Stored data entries
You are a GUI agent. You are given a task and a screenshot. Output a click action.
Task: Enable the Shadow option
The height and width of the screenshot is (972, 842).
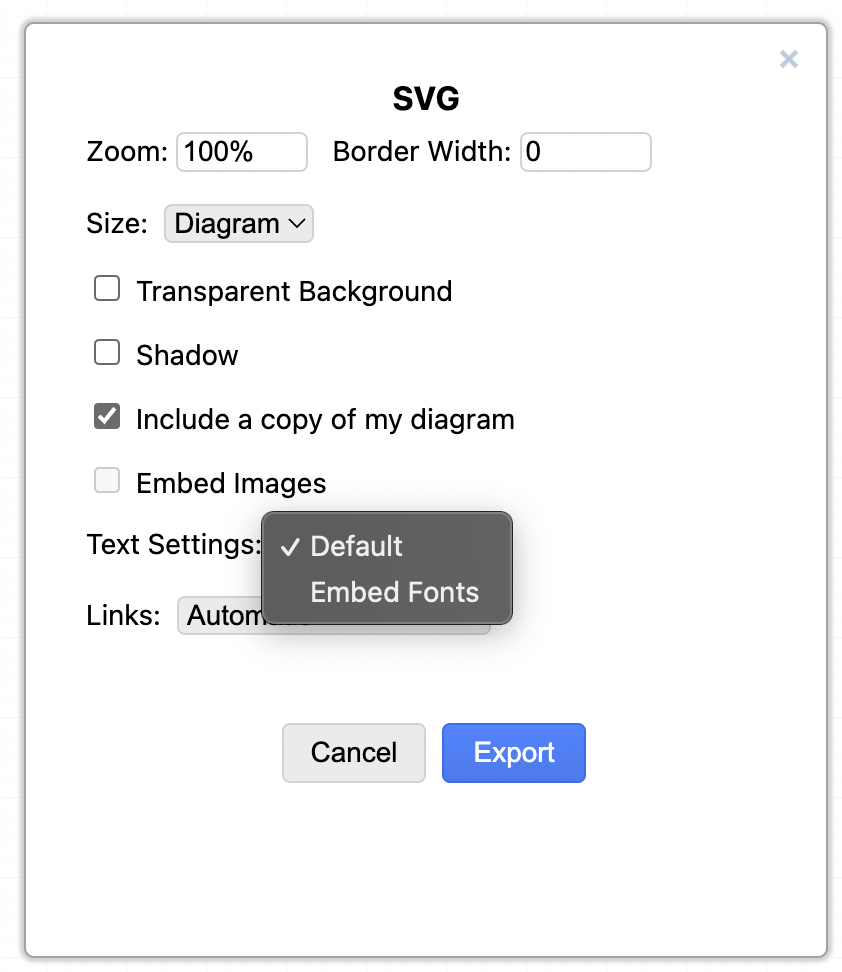(107, 352)
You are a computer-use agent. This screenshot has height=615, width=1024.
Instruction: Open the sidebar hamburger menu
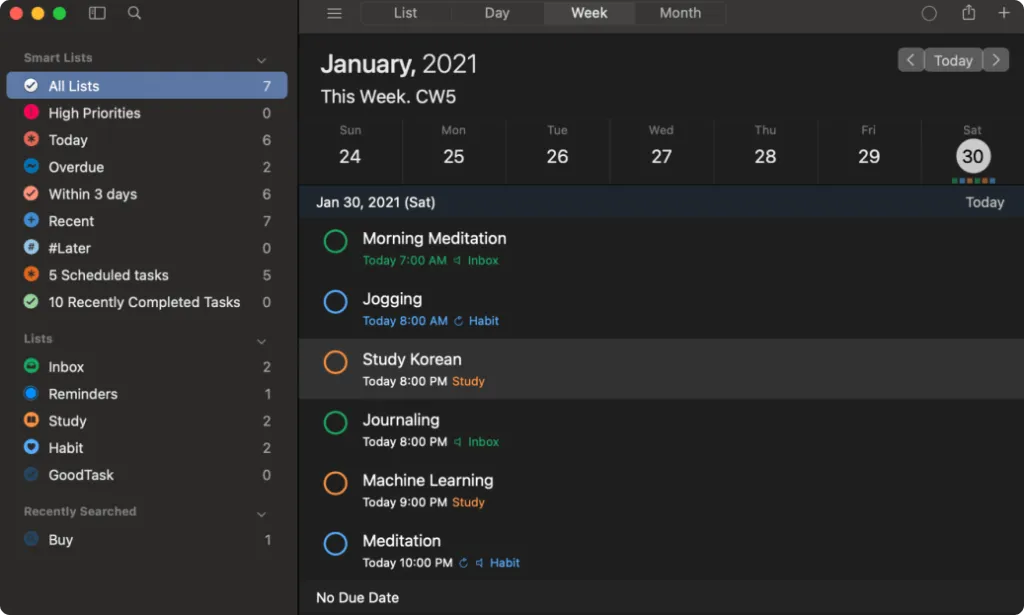[334, 13]
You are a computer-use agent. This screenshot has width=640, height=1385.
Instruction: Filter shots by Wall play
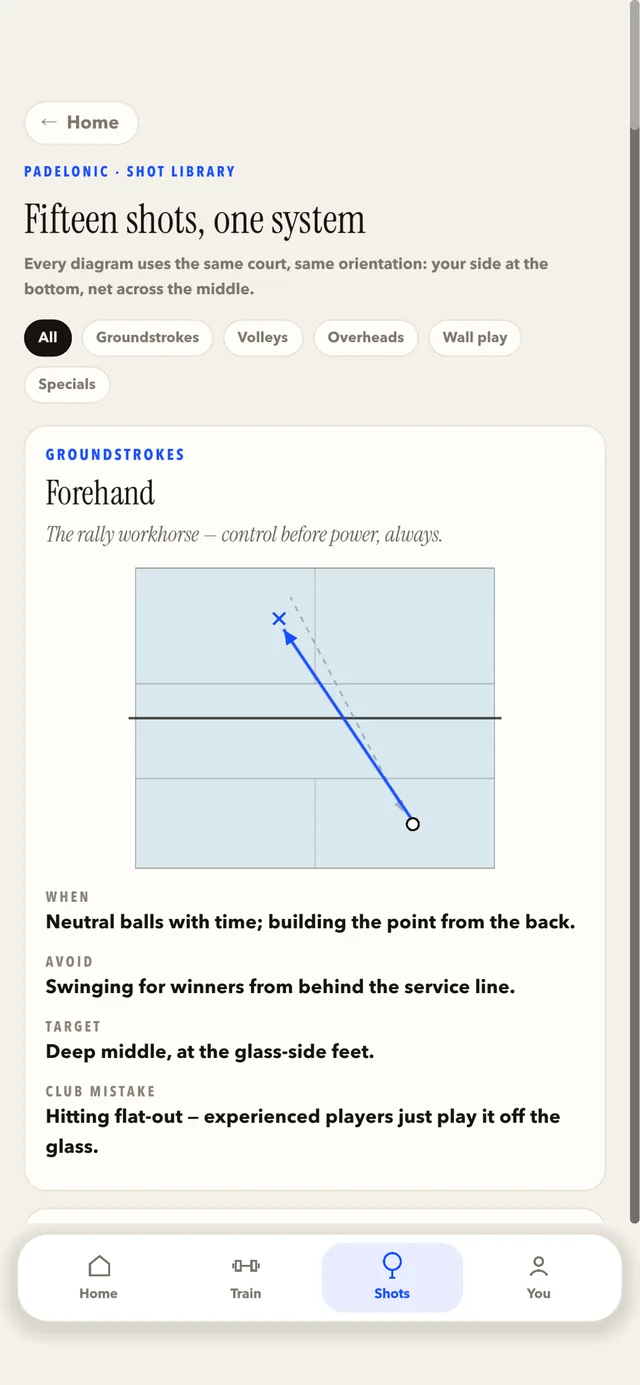pyautogui.click(x=475, y=337)
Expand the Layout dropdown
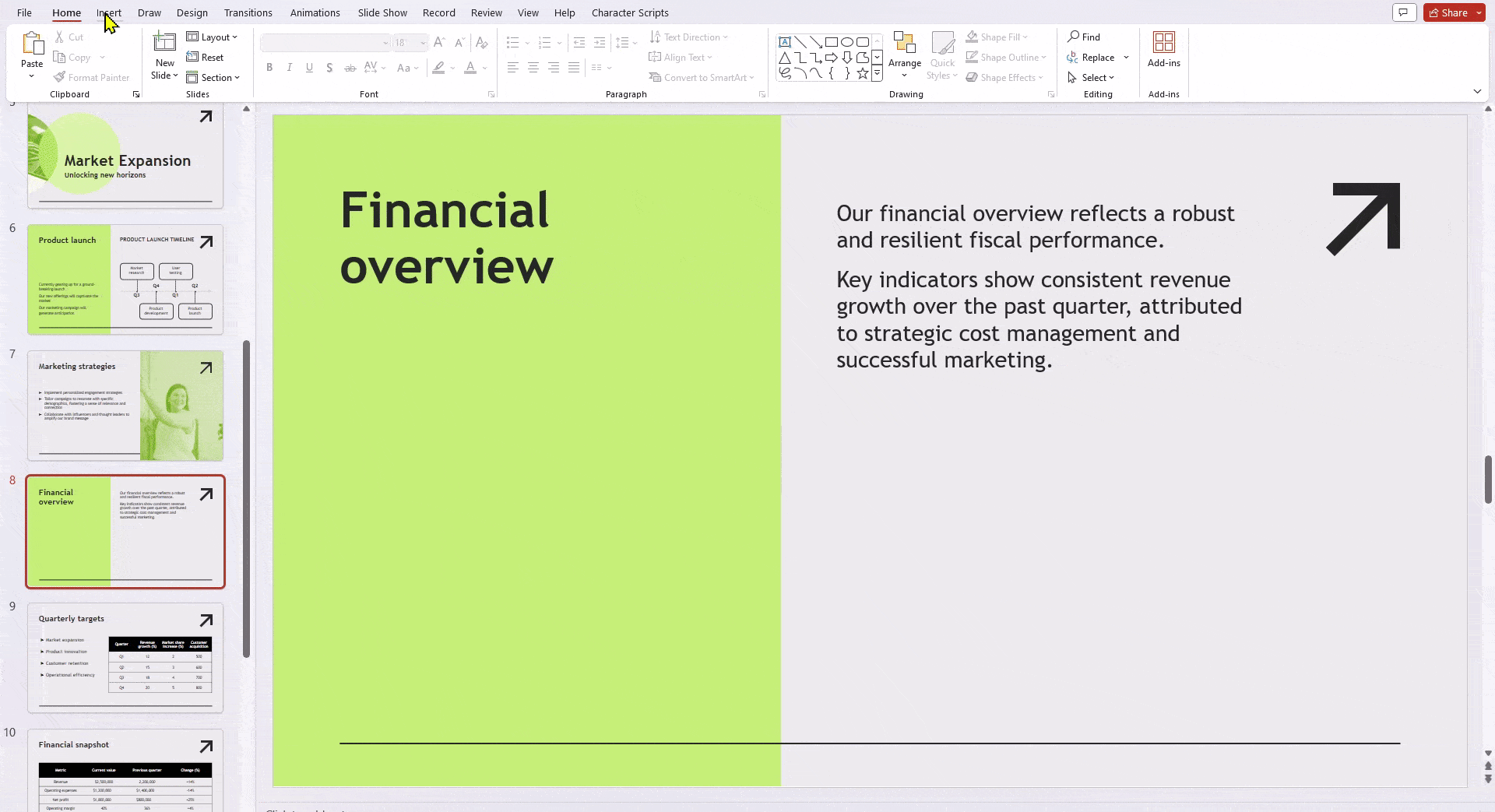The image size is (1495, 812). point(212,37)
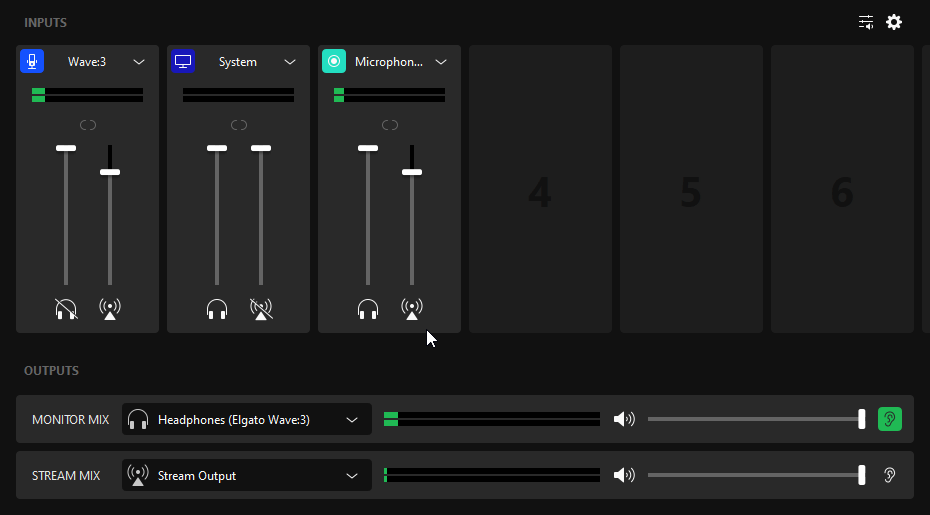Unmute System channel in stream mix
Image resolution: width=930 pixels, height=515 pixels.
coord(261,309)
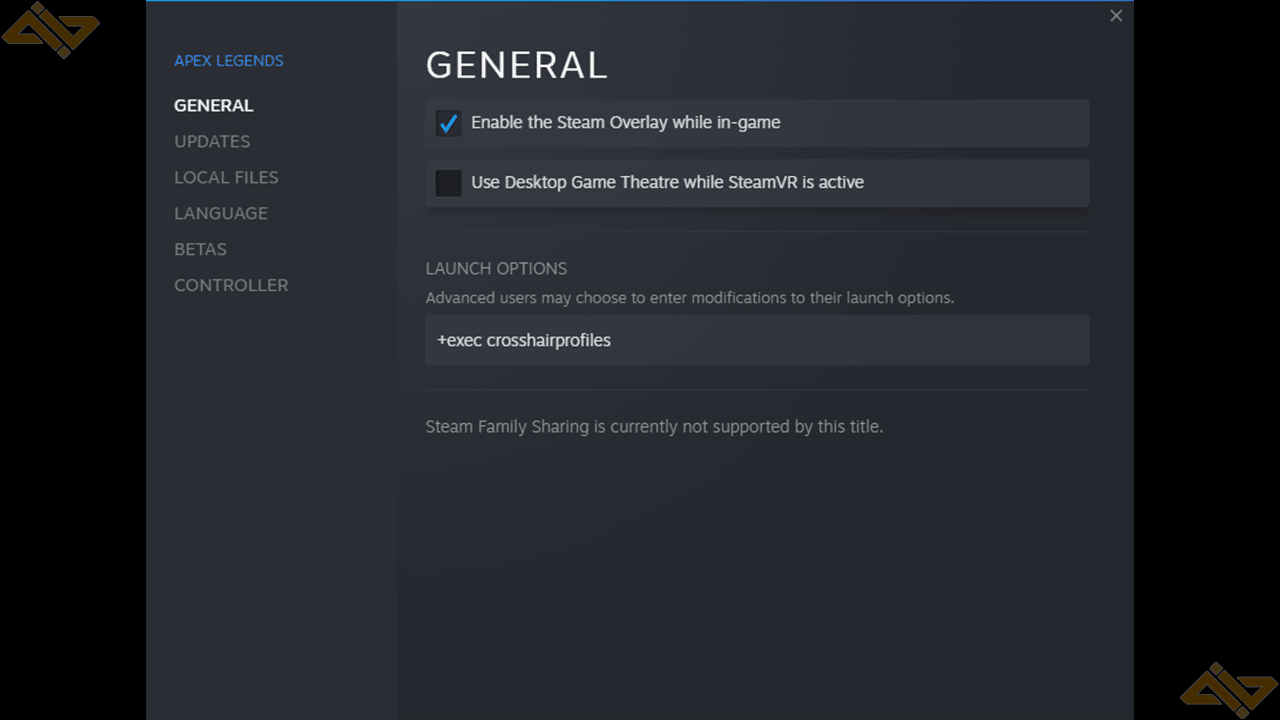The height and width of the screenshot is (720, 1280).
Task: Open the UPDATES section
Action: tap(212, 141)
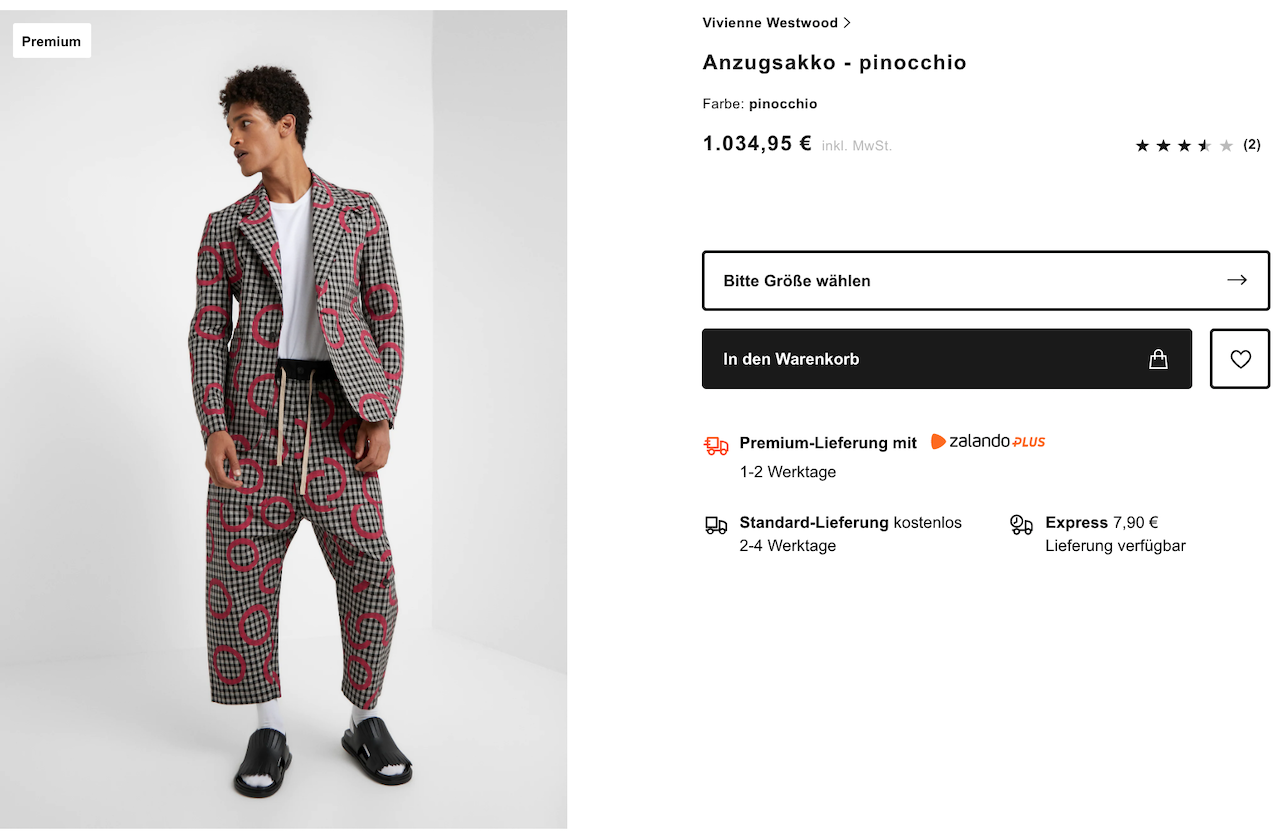Image resolution: width=1280 pixels, height=836 pixels.
Task: Open the product model photo
Action: click(x=300, y=450)
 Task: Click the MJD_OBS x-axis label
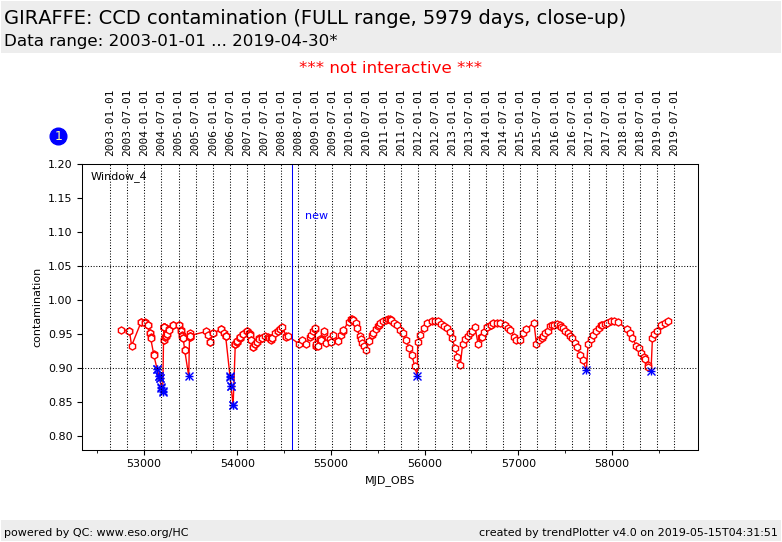tap(390, 480)
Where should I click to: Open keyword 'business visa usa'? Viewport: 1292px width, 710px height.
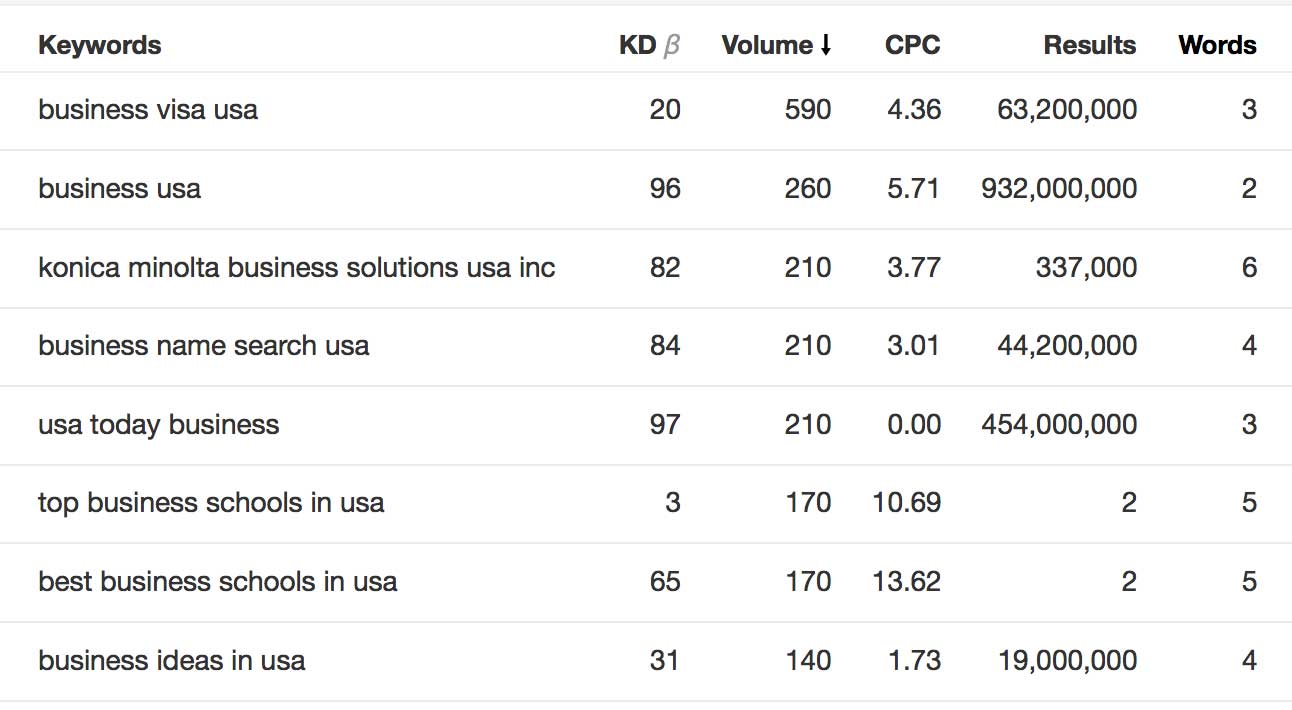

EXERCISE PROMPT
Copy the final portion of the records: every line from the one containing "Task: Click the MJD_OBS x-axis label" through the last, word for word, without pictures.

WRITTEN ANSWER
 Task: Click the MJD_OBS x-axis label
tap(390, 480)
Where should I click to: Open keyword 'business visa usa'? Viewport: 1292px width, 710px height.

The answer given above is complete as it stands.